Scalability of graph embedding:
With the rapid growth of social networks, which contain millions and billions of nodes and edges, We expect to see graphs of a larger scale and higher diversity. How to embed enormous graph data efficiently and accurately is still an open problem. Deep neural network models have the state-of-the-art performance. However, these methods suffer the low efficiency problem. They rely on modern GPU to find the optimal parameters. Better paradigms are needed for processing large-scale graphs. One possibility is to use a feedforward machine-learning design to process the graph without BP. Another option is to use better graph coarsening or partitioning method to preprocess the data.

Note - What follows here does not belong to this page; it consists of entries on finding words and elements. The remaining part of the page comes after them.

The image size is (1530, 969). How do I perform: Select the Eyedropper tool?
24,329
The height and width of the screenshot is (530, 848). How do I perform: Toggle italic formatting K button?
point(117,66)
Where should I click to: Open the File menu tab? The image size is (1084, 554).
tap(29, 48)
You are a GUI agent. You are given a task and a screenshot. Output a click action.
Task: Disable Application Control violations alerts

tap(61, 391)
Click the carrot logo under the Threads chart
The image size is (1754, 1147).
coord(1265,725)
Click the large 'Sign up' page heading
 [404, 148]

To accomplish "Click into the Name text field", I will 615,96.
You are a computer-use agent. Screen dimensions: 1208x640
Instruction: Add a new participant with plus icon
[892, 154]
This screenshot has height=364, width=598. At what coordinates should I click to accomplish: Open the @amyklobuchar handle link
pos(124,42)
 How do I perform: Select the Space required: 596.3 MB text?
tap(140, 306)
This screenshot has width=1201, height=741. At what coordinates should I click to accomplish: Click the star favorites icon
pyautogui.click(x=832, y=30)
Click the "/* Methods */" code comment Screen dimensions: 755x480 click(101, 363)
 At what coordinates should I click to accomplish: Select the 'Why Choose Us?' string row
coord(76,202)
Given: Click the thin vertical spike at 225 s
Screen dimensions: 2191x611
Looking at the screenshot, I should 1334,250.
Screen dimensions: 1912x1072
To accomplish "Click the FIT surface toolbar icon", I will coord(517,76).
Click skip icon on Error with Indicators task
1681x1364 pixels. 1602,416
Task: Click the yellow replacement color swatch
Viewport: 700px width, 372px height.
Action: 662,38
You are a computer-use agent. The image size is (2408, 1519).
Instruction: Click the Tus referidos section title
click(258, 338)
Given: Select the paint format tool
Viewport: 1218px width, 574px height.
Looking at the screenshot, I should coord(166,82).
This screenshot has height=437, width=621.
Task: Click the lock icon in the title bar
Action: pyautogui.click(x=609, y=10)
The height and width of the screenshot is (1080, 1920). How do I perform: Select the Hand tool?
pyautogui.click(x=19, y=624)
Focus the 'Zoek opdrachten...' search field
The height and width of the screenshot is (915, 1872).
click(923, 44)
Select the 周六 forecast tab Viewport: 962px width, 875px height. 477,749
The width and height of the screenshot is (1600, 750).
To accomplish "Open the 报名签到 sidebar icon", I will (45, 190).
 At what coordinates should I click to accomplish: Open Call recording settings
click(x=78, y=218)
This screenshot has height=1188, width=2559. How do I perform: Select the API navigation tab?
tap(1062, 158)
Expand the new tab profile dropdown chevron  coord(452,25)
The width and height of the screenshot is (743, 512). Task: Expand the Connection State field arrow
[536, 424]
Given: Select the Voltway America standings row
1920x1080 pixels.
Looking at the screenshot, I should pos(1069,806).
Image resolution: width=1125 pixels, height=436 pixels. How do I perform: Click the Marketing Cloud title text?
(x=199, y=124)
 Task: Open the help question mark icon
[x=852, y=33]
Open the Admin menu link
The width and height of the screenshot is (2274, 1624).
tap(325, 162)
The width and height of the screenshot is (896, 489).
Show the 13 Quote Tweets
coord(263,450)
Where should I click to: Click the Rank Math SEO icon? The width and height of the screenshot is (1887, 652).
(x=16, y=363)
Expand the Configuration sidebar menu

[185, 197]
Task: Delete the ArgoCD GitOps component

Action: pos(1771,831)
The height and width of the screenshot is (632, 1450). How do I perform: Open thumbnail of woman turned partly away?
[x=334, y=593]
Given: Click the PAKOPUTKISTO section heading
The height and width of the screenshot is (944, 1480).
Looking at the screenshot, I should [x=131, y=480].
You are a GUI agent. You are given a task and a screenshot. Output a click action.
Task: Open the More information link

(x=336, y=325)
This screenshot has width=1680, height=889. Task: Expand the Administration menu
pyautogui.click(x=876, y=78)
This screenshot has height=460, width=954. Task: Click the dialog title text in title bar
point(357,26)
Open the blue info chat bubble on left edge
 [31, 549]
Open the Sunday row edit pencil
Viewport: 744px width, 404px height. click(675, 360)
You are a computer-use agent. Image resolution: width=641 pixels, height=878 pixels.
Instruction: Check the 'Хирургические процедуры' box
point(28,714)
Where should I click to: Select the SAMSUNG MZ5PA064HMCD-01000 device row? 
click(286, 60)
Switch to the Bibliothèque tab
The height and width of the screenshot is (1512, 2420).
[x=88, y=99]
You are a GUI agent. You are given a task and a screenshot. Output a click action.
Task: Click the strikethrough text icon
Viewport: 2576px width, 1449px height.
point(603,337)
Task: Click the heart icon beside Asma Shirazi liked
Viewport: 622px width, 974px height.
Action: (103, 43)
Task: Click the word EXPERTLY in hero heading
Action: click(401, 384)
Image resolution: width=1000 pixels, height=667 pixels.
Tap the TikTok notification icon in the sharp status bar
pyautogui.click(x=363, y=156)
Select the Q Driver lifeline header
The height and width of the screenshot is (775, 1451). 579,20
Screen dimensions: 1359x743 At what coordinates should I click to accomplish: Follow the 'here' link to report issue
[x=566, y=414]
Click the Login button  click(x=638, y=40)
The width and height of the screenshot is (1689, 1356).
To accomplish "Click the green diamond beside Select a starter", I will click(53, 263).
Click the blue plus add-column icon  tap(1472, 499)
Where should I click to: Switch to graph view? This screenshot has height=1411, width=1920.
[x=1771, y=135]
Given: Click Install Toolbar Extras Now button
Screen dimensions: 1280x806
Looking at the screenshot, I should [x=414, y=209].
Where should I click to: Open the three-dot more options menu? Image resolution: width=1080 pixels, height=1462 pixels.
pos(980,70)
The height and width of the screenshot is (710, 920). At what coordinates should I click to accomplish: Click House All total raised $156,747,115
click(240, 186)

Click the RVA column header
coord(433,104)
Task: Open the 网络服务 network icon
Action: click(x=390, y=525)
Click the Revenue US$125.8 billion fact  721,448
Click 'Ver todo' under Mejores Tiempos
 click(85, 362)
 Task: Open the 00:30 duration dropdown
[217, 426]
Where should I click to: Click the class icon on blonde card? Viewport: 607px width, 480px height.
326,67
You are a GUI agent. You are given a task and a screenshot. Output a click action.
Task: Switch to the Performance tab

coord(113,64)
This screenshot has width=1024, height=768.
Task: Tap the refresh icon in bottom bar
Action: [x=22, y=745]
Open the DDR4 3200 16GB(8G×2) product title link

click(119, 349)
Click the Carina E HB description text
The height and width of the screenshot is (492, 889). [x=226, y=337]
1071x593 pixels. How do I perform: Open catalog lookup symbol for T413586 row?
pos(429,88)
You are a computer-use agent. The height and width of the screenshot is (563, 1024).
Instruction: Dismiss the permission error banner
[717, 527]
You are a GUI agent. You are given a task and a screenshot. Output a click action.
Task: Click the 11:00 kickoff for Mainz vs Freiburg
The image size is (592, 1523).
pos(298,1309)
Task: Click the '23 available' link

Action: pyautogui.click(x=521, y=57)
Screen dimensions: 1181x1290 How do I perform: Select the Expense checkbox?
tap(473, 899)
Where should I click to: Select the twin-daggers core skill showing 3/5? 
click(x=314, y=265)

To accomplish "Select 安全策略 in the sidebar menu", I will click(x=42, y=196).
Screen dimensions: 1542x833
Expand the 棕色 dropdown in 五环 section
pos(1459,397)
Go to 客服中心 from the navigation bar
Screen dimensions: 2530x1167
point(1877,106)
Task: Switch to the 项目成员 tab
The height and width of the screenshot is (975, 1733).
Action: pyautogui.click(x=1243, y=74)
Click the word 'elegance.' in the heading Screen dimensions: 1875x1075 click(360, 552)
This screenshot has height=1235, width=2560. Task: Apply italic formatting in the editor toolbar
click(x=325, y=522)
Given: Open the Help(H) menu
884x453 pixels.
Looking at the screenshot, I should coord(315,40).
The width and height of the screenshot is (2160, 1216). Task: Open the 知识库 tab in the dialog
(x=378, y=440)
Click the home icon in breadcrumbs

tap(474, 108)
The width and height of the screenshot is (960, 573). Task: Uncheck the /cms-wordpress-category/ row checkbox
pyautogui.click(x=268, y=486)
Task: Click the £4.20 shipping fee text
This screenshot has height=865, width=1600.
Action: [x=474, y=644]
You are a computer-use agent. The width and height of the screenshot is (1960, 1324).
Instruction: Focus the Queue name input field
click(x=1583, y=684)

Interpretability of graph embedding:
Most state-of-the-art graph embedding methods are built upon CNNs, which are trained with BP to determine their model parameters. However, the training complexity is very high. Some research was performed to lower the training complexity such as quickprop [130]. However, training model parameters iteratively using BP is still time consuming and hardware demanding. In addition, CNNs are mathematically intractable. Very recently, some researchers have tried to explain the interpretability of neural network models [131, 132]. The authors in [133] attempt to explain CNNs using an interpretable and feedforward (FF) design without any BP. The work in [133] adopts a FFdata-centric approach to network parameters of the current layer based on data statistics from the output of the previous layer in a one-pass manner. It would be worthwile to apply FF machine-learning methods to graph embedding tasks. An interpretable design as an alternative to advanced neural network architectures can shed light on current graph embedding-related machine-learning research.
VIII. Conclusion
A comprehensive survey of the literature on graph representation learning techniques was conducted in this paper. We examined various graph embedding techniques that convert the input graph data into a low-dimensional vector representation while preserving intrinsic graph properties. Besides classical graph embedding methods, we covered several new topics such as neural-network-based embedding methods, hypergraph embedding and attention graph embedding methods. Furthermore, we conducted an extensive performance evaluation of several stat-of-the- art methods against small and large data sets. For experiments conducted in our evaluation, an open-source Python library, called the GRLL, was provided to readers. Finally, we presented some emerging applications and future research directions. We hope our work can inspire more follow-up work in graph embedding.